▸ Problem description
Give the entries again in full. Nothing may be altered.

▸ Data shown
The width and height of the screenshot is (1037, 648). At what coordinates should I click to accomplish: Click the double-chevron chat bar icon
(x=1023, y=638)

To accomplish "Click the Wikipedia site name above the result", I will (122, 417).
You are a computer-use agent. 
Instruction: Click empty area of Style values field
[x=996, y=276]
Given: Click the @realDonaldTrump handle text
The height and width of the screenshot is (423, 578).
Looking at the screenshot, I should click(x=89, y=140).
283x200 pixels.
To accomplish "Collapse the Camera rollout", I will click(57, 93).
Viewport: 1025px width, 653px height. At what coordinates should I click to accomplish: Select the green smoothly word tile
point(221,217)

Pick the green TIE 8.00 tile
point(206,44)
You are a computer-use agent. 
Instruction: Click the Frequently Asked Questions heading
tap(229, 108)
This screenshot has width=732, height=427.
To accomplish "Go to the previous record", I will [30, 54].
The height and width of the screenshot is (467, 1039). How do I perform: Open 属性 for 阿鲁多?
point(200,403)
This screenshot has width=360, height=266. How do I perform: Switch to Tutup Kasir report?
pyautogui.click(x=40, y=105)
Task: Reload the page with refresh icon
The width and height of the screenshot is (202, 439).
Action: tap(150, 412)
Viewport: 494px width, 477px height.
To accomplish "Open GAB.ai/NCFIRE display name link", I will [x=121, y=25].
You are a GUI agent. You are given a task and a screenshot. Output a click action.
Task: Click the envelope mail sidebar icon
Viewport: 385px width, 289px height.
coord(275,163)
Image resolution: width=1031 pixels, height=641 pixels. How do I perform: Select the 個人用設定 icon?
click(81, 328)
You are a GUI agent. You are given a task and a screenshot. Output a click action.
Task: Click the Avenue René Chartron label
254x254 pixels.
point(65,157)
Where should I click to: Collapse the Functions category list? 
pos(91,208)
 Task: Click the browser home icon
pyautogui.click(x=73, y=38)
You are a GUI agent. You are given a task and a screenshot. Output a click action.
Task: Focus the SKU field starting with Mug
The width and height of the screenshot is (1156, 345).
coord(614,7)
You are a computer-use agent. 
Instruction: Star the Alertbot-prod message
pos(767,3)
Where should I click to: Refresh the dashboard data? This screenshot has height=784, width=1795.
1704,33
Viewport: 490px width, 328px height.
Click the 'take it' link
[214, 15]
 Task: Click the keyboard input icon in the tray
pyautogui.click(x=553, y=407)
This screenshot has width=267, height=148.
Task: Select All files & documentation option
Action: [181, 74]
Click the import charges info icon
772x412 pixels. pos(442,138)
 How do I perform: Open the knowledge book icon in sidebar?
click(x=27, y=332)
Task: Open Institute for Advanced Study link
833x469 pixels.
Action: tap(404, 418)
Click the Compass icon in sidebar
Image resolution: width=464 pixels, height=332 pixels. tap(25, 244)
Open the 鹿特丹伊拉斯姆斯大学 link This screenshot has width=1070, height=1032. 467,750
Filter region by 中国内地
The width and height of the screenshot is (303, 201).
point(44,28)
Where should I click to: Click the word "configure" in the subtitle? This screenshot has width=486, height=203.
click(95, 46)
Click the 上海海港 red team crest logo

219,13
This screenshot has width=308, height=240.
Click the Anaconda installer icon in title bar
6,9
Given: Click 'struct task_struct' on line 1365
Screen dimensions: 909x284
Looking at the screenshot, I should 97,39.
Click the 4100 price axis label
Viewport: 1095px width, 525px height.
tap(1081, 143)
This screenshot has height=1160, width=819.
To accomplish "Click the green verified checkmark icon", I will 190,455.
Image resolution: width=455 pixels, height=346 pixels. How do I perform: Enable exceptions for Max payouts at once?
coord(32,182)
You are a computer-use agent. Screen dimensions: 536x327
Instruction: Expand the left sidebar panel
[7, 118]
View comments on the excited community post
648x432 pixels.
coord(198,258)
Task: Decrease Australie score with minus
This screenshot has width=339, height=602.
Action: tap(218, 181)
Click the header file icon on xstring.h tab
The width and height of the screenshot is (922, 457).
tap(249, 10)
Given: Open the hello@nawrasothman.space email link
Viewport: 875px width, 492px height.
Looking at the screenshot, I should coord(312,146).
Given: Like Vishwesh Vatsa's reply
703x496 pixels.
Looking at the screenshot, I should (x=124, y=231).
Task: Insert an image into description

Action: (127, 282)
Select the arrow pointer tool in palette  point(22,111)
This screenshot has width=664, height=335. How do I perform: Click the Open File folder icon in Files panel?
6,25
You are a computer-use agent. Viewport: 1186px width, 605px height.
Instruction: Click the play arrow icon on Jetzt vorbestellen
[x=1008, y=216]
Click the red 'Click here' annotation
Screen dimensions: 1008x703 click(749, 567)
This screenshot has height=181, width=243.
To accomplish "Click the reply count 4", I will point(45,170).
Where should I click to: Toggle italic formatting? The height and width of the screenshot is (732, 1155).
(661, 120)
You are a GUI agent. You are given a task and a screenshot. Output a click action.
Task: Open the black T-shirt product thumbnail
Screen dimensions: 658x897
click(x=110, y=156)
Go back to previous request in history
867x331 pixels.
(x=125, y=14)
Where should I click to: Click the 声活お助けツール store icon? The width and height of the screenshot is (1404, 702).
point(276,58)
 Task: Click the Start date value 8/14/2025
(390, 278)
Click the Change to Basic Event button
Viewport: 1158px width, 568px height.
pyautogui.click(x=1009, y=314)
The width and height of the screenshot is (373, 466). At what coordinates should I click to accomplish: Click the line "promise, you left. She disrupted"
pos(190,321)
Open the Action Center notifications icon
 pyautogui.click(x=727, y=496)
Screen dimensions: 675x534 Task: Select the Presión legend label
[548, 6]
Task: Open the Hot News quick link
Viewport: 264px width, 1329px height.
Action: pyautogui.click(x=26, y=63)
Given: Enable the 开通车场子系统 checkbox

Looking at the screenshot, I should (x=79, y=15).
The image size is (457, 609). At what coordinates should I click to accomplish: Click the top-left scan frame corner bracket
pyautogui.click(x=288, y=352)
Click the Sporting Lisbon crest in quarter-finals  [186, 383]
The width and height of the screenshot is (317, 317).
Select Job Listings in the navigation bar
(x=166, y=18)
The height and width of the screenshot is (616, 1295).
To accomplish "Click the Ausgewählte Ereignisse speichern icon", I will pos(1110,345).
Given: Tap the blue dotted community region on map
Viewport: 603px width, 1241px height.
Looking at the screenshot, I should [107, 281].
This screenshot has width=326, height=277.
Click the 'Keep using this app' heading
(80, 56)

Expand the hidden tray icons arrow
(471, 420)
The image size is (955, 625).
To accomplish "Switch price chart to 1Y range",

▸ Reply
The width and height of the screenshot is (1037, 648). At what coordinates should I click to accomplish: Click the double-chevron chat bar icon
(x=1023, y=638)

To accomplish "Click the Wikipedia site name above the result", I will (122, 417).
You are a computer-use agent. 
Instruction: Click empty area of Style values field
[x=996, y=276]
Given: Click the @realDonaldTrump handle text
The height and width of the screenshot is (423, 578).
Looking at the screenshot, I should click(x=89, y=140).
283x200 pixels.
To accomplish "Collapse the Camera rollout", I will click(57, 93).
Viewport: 1025px width, 653px height. At what coordinates should I click to accomplish: Select the green smoothly word tile
point(221,217)

Pick the green TIE 8.00 tile
point(206,44)
You are a computer-use agent. 
Instruction: Click the Frequently Asked Questions heading
tap(229, 108)
This screenshot has width=732, height=427.
To accomplish "Go to the previous record", I will [30, 54].
The height and width of the screenshot is (467, 1039). How do I perform: Open 属性 for 阿鲁多?
point(200,403)
This screenshot has width=360, height=266. How do I perform: Switch to Tutup Kasir report?
pyautogui.click(x=40, y=105)
Task: Reload the page with refresh icon
The width and height of the screenshot is (202, 439).
Action: tap(150, 412)
Viewport: 494px width, 477px height.
To accomplish "Open GAB.ai/NCFIRE display name link", I will [x=121, y=25].
You are a GUI agent. You are given a task and a screenshot. Output a click action.
Task: Click the envelope mail sidebar icon
Viewport: 385px width, 289px height.
coord(275,163)
Image resolution: width=1031 pixels, height=641 pixels. How do I perform: Select the 個人用設定 icon?
click(81, 328)
You are a GUI agent. You are given a task and a screenshot. Output a click action.
Task: Click the Avenue René Chartron label
254x254 pixels.
point(65,157)
Where should I click to: Collapse the Functions category list? 
pos(91,208)
 Task: Click the browser home icon
pyautogui.click(x=73, y=38)
You are a GUI agent. You are given a task and a screenshot. Output a click action.
Task: Focus the SKU field starting with Mug
The width and height of the screenshot is (1156, 345).
coord(614,7)
You are a computer-use agent. 
Instruction: Star the Alertbot-prod message
pos(767,3)
Where should I click to: Refresh the dashboard data? This screenshot has height=784, width=1795.
1704,33
Viewport: 490px width, 328px height.
Click the 'take it' link
[214, 15]
 Task: Click the keyboard input icon in the tray
pyautogui.click(x=553, y=407)
This screenshot has width=267, height=148.
Task: Select All files & documentation option
Action: [181, 74]
Click the import charges info icon
772x412 pixels. pos(442,138)
 How do I perform: Open the knowledge book icon in sidebar?
click(x=27, y=332)
Task: Open Institute for Advanced Study link
833x469 pixels.
Action: tap(404, 418)
Click the Compass icon in sidebar
Image resolution: width=464 pixels, height=332 pixels. tap(25, 244)
Open the 鹿特丹伊拉斯姆斯大学 link This screenshot has width=1070, height=1032. 467,750
Filter region by 中国内地
The width and height of the screenshot is (303, 201).
point(44,28)
Where should I click to: Click the word "configure" in the subtitle? This screenshot has width=486, height=203.
click(95, 46)
Click the 上海海港 red team crest logo

219,13
This screenshot has width=308, height=240.
Click the Anaconda installer icon in title bar
6,9
Given: Click 'struct task_struct' on line 1365
Screen dimensions: 909x284
Looking at the screenshot, I should 97,39.
Click the 4100 price axis label
Viewport: 1095px width, 525px height.
tap(1081, 143)
This screenshot has height=1160, width=819.
To accomplish "Click the green verified checkmark icon", I will 190,455.
Image resolution: width=455 pixels, height=346 pixels. How do I perform: Enable exceptions for Max payouts at once?
coord(32,182)
You are a computer-use agent. Screen dimensions: 536x327
Instruction: Expand the left sidebar panel
[7, 118]
View comments on the excited community post
648x432 pixels.
coord(198,258)
Task: Decrease Australie score with minus
This screenshot has width=339, height=602.
Action: tap(218, 181)
Click the header file icon on xstring.h tab
The width and height of the screenshot is (922, 457).
tap(249, 10)
Given: Open the hello@nawrasothman.space email link
Viewport: 875px width, 492px height.
Looking at the screenshot, I should coord(312,146).
Given: Like Vishwesh Vatsa's reply
703x496 pixels.
Looking at the screenshot, I should (x=124, y=231).
Task: Insert an image into description

Action: (127, 282)
Select the arrow pointer tool in palette  point(22,111)
This screenshot has width=664, height=335. How do I perform: Click the Open File folder icon in Files panel?
6,25
You are a computer-use agent. Viewport: 1186px width, 605px height.
Instruction: Click the play arrow icon on Jetzt vorbestellen
[x=1008, y=216]
Click the red 'Click here' annotation
Screen dimensions: 1008x703 click(749, 567)
This screenshot has height=181, width=243.
To accomplish "Click the reply count 4", I will point(45,170).
Where should I click to: Toggle italic formatting? The height and width of the screenshot is (732, 1155).
(661, 120)
You are a GUI agent. You are given a task and a screenshot. Output a click action.
Task: Open the black T-shirt product thumbnail
Screen dimensions: 658x897
click(x=110, y=156)
Go back to previous request in history
867x331 pixels.
(x=125, y=14)
Where should I click to: Click the 声活お助けツール store icon? The width and height of the screenshot is (1404, 702).
point(276,58)
 Task: Click the Start date value 8/14/2025
(390, 278)
Click the Change to Basic Event button
Viewport: 1158px width, 568px height.
pyautogui.click(x=1009, y=314)
The width and height of the screenshot is (373, 466). At what coordinates should I click to accomplish: Click the line "promise, you left. She disrupted"
pos(190,321)
Open the Action Center notifications icon
 pyautogui.click(x=727, y=496)
Screen dimensions: 675x534 Task: Select the Presión legend label
[548, 6]
Task: Open the Hot News quick link
Viewport: 264px width, 1329px height.
Action: pyautogui.click(x=26, y=63)
Given: Enable the 开通车场子系统 checkbox

Looking at the screenshot, I should (x=79, y=15).
The image size is (457, 609). At what coordinates should I click to accomplish: Click the top-left scan frame corner bracket
pyautogui.click(x=288, y=352)
Click the Sporting Lisbon crest in quarter-finals  [186, 383]
The width and height of the screenshot is (317, 317).
Select Job Listings in the navigation bar
(x=166, y=18)
The height and width of the screenshot is (616, 1295).
To accomplish "Click the Ausgewählte Ereignisse speichern icon", I will pos(1110,345).
Given: Tap the blue dotted community region on map
Viewport: 603px width, 1241px height.
Looking at the screenshot, I should [107, 281].
This screenshot has width=326, height=277.
Click the 'Keep using this app' heading
(80, 56)

Expand the hidden tray icons arrow
(471, 420)
The image size is (955, 625).
To accomplish "Switch price chart to 1Y range",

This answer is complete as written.